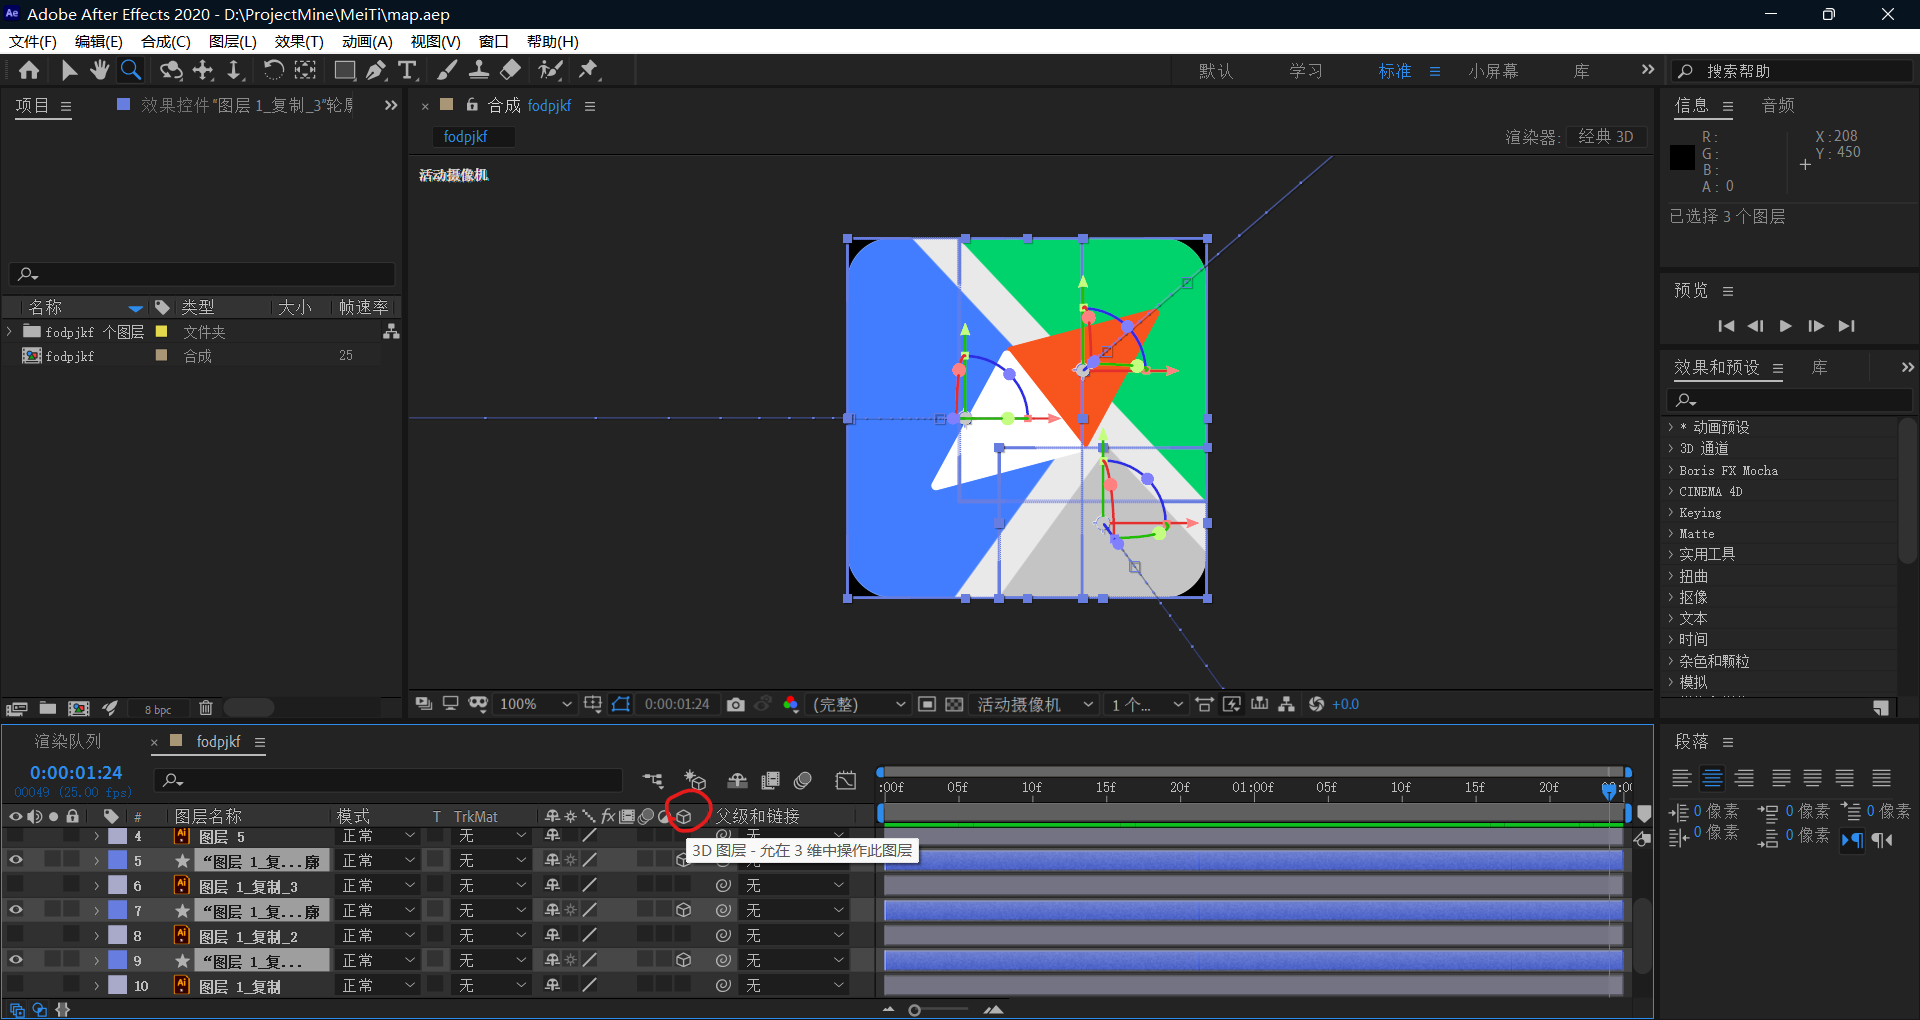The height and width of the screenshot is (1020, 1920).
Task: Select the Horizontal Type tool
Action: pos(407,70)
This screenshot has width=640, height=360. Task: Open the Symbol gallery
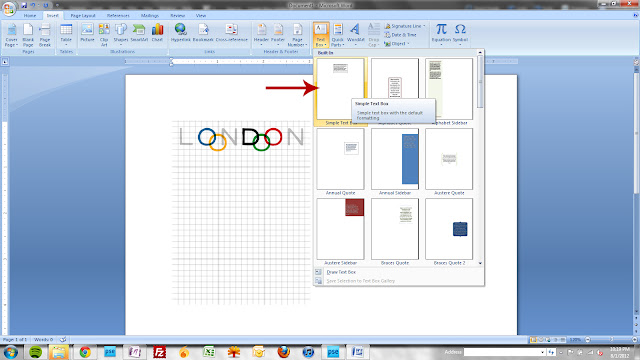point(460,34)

**WHAT YOU ARE ASKED TO DO**. An exact copy is needed of every line from the one holding "This screenshot has" to the end of the entries above, both ends kept and each picture dropped.

**ANSWER TO THIS PROBLEM**.
This screenshot has width=640, height=360. Task: Open the Symbol gallery
point(460,34)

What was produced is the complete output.